No relatório já citado, o ministro Peluso escreveu algumas linhas, logo na introdução, explicando a importância das atividades do tribunal. E concluiu, numa linguagem confusa, que “a sociedade confia na Corte Suprema de seu País. Fazer melhor, a cada dia, ainda que em pequenos mas significativos passos, é nossa responsabilidade, nosso dever e nosso empenho permanente”. Se Bussunda estivesse vivo poderia retrucar com aquele bordão inesquecível: “Fala sério, ministro!”

As mazelas do STF têm raízes na crise das instituições da jovem democracia brasileira. Se os três Poderes da República têm sérios problemas de funcionamento, é inegável que o Judiciário é o pior deles. E deveria ser o mais importante. Ninguém entende o seu funcionamento. É lento e caro. Seus membros buscam privilégios, e não a austeridade. Confundem independência entre os poderes com autonomia para fazer o que bem entendem. Estão de costas para o país. No fundo, desprezam as insistentes cobranças por justiça. Consideram uma intromissão.”

Na maioria da vezes, os que gostam de política com eu, só prestamos atenção nos poderes relacionados diretamente a eleições, que em nossa República são o Executivo e o Legislativo. Este texto do Marco Antonio Villa publicado no O Globo, nos chama atenção para o fato de que podemos estar errados.

O poder Judiciário é uma das pernas da nossa república, que são quatro, se contarmos com a outra da qual modestamente fazemos parte, que é a imprensa. E, ironicamente, uma Democracia moderna, só anda bem quando anda de quatro pés. O texto anterior fala de uma deles, do ponto de vista de um dos outros.

## Requisitos do exercício
(1) Transcreva, do texto sobre o STF, o trecho que começa com as palavras contendo "O poder Judiciário" e termina em "um dos outros.".
(2) Responda com base no texto sobre o STF:
(a) Qual ministro escreveu as linhas da introdução do relatório citado?
(b) Entre os três Poderes da República, qual o texto aponta como o pior?
(c) Em que jornal foi publicado o texto de Marco Antonio Villa?
(3) Dê continuidade ao texto sobre o STF a partir da última frase apresentada.

## Dados fornecidos
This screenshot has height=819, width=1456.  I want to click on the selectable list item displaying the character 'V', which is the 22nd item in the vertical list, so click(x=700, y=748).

## Respostas por tarefa
(1)
O poder Judiciário é uma das pernas da nossa república, que são quatro, se contarmos com a outra da qual modestamente fazemos parte, que é a imprensa. E, ironicamente, uma Democracia moderna, só anda bem quando anda de quatro pés. O texto anterior fala de uma deles, do ponto de vista de um dos outros.

(2)
(a) O ministro Peluso.
(b) O Judiciário.
(c) No O Globo.

(3)
Chega a ser deprimente e chocante, as atrocidades que se cometem com o dinheiro público neste país. Um relatório como este, que eu não vi, mas, o Villa viu, e descreve é um escárnio. Eu não sou muito a favor do Bolsa Família, nos moldes em que ela é usada para endeusar alguns, mas o dinheiro gasto num relatório como este teria mais serventia neste programa.

Jamais me passou pela cabeça dar um tiro num dos pés da república. Mas, que o pé representado pelo judiciário, se já estava gangrenado, por outras mazelas, este relatório é mais um saco de bactérias em cima da ferida. O poder judiciário é tão importante quanto os outros poderes, e não pode adoecer e deixar o corpo cair. Ele não é o principal poder, mas é o que mais concorre para que os outros se mantenham sadios, lépidos e fagueiros.

É um sonho utópico que ele não passa pela política, e pela mesma política que os outros passam, isto é verdade. Mas, é ele, o poder judiciário, que se traveste de não  político, para que a política não seja tão suja quanto podem ser os homens em seus apetites pelo poder. Um juiz, um promotor, um defensor público, um ministro das cortes, se supõe que sejam apartidários, neutros, lisos, isentos mesmo dentro dos seus princípios, que deve se curvar á lei e à justiça.

Seguindo um pouco o que o jornalista citou, como um exemplo, o ministro Marco Aurélio, por ser flamenguista, jamais poderia dizer que Ronaldinho foi melhor em campo no jogo desta semana da seleção brasileira, sem se livrar primeiro de sua toga, que representa tudo que ele é como poder. Talvez o Lula possa dizer, como torcedor do Corínthians, que o melhor tenha sido um jogador deste time, sem tirar seu terno do Armani. Mesmo assim deveria ficar calado. O Romário, que é deputado pode fazer o mesmo, embora não devamos acreditar. Mas, toga é toga e não deve ser manchada por vaidades bobas de aparecer num relatório que, certamente, irá para o lixo.

Fica isto para nossa reflexão. Se nossa república é um bicho de quatro pés, um cachorro, por exemplo, eu considero que os Blogs, mesmo fazendo parte de um pé, genericamente, ele são o rabo do cachorro. Sempre ocorreu que o cachorro é que balança o rabo, mesmo quando cai no chão doente e enfermo. Chegou a hora do rabo balançar um pouco o cachorro para ver se ele acorda, e se mantém com todos os pés sadios e de pé. Divulgar este texto do Villa faz parte do balanço.